DATA FOR THE TASK: Begin

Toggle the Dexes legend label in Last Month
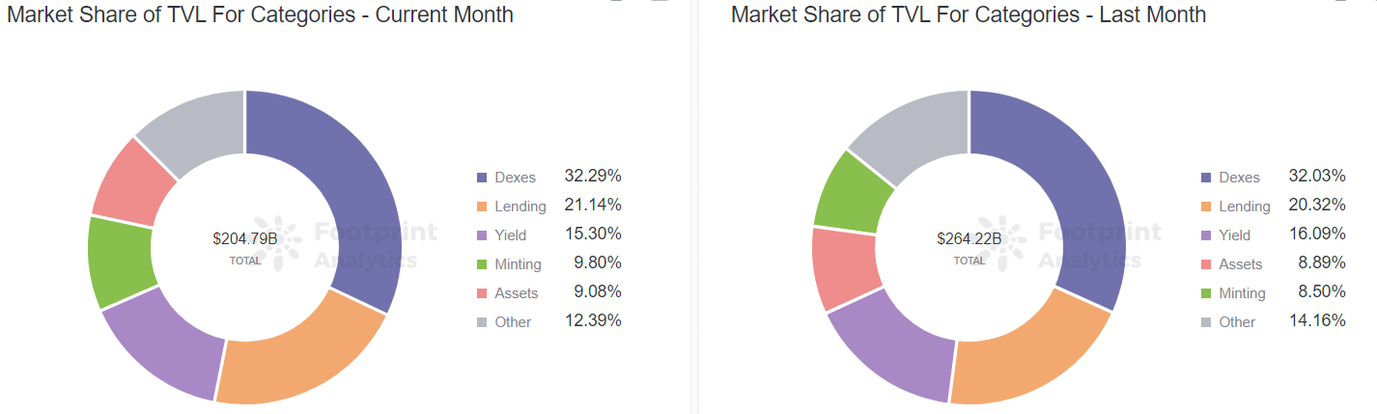This screenshot has height=414, width=1377. coord(1239,178)
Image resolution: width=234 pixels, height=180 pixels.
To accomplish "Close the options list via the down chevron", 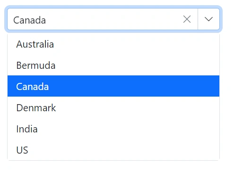I will tap(208, 19).

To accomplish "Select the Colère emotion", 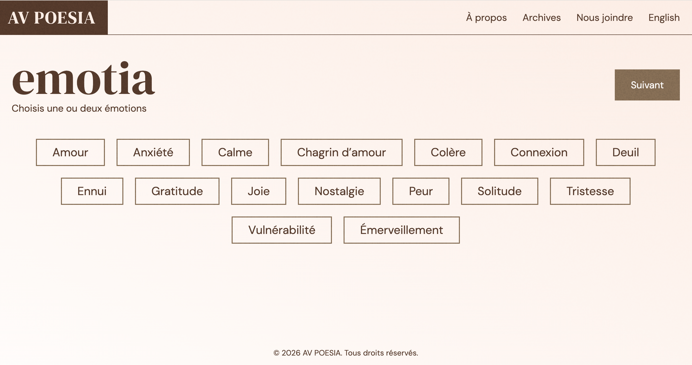I will tap(448, 152).
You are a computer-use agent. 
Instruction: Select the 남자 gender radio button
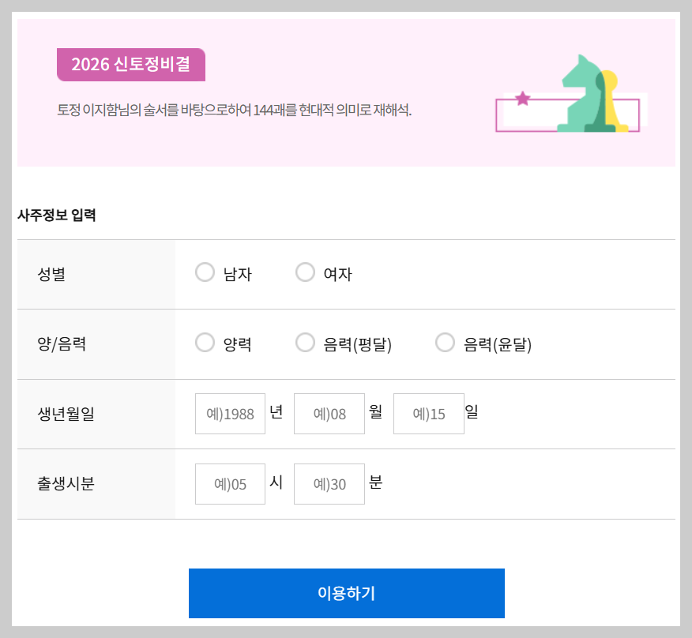coord(205,272)
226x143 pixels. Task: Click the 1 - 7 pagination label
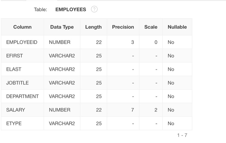pyautogui.click(x=182, y=135)
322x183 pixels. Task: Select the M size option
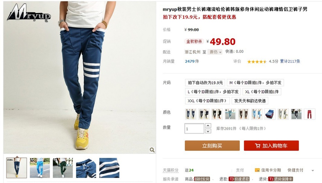click(x=255, y=83)
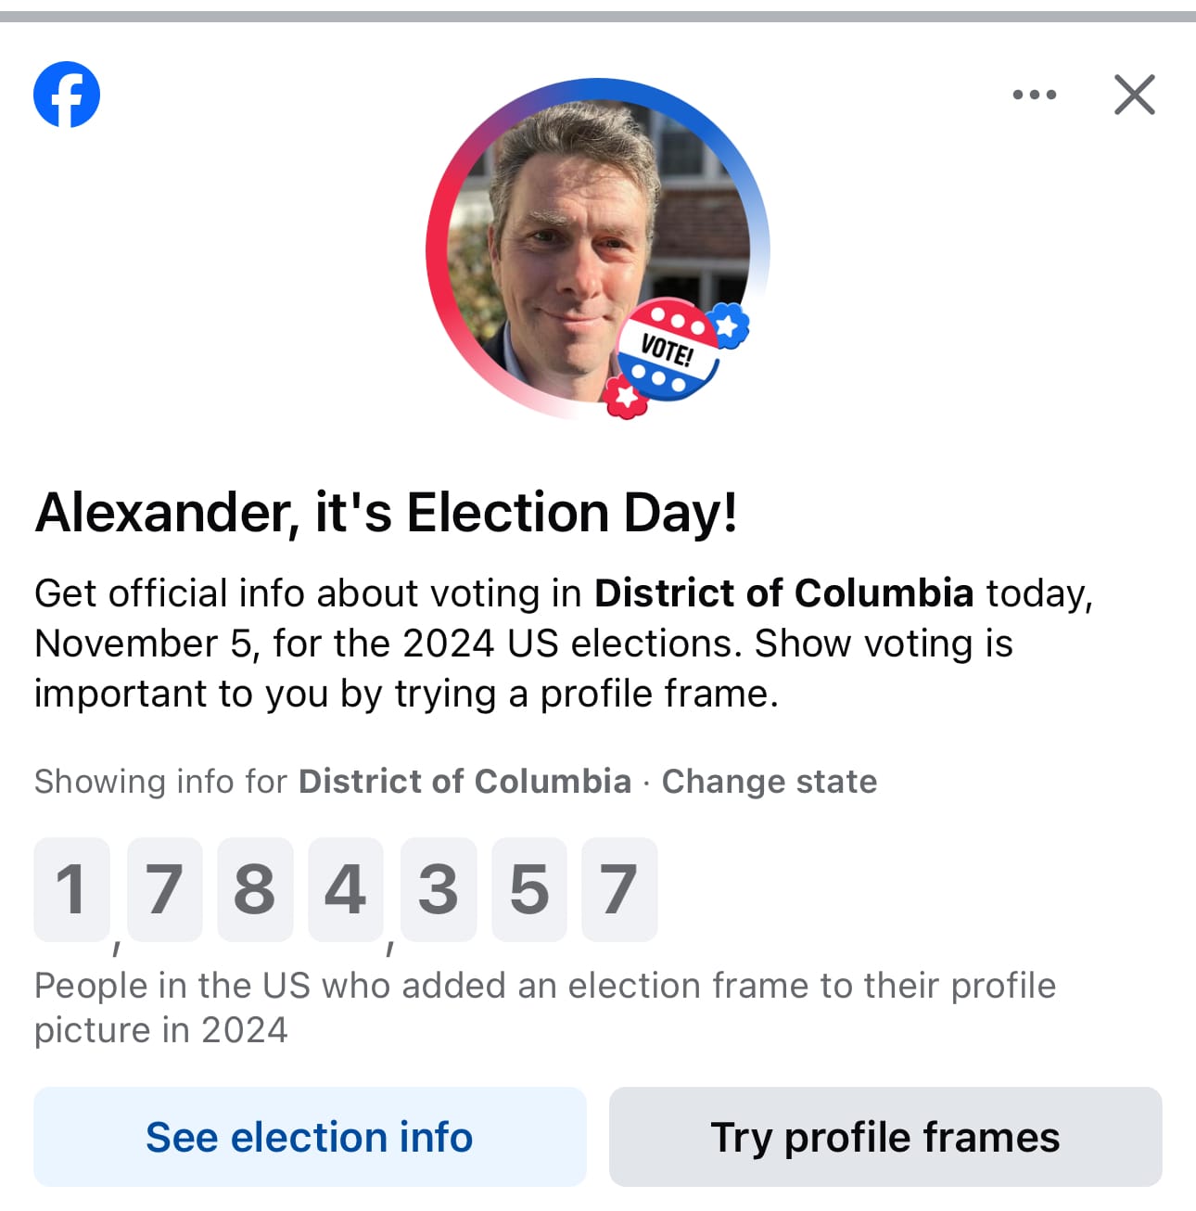
Task: Click the counter tile showing digit 1
Action: click(71, 889)
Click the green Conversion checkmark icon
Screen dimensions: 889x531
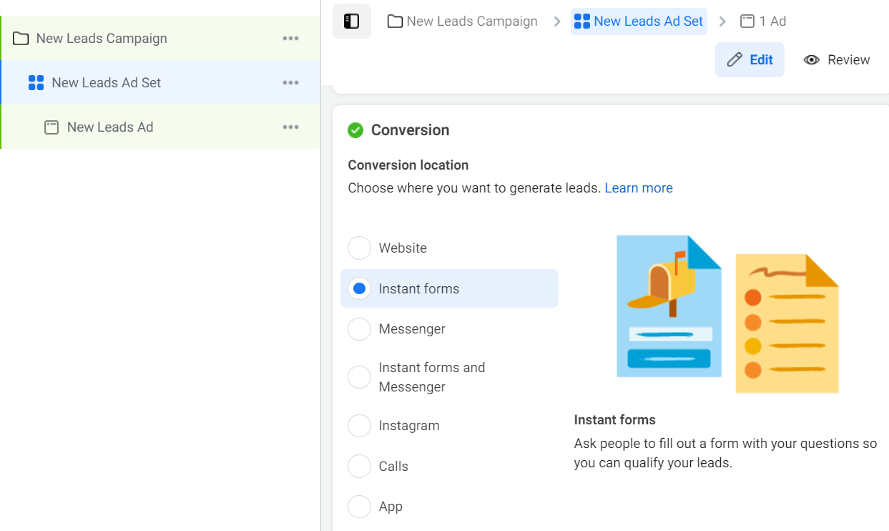coord(355,130)
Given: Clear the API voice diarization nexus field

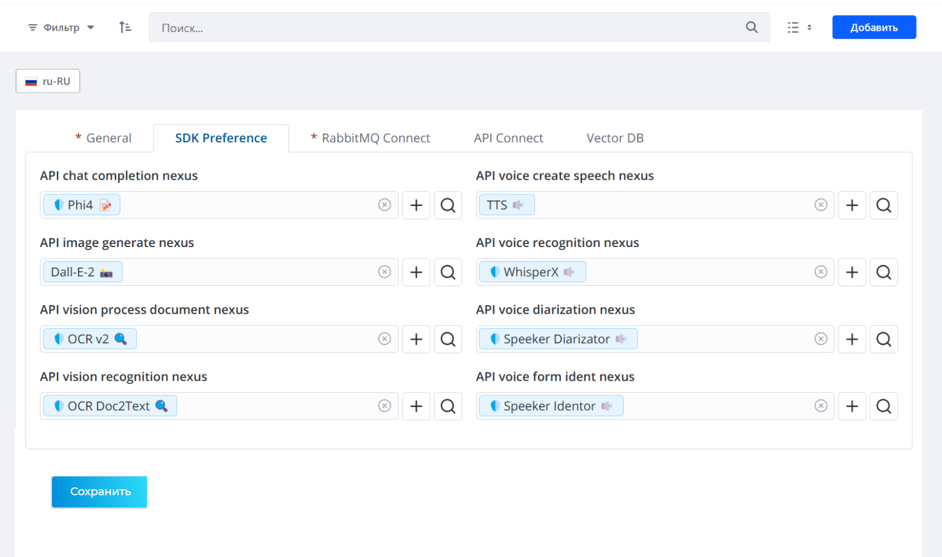Looking at the screenshot, I should point(820,339).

DATA FOR THE TASK: End

→ **ABOUT THIS TASK**: The required output is every line from the one containing "Click the green Conversion checkmark icon" through the last line of the data above, restated exactly and without pictures.

→ **RESULT OF THE EXERCISE**:
Click the green Conversion checkmark icon
Screen dimensions: 889x531
coord(355,130)
Given: Clear the API voice diarization nexus field

Looking at the screenshot, I should point(820,339).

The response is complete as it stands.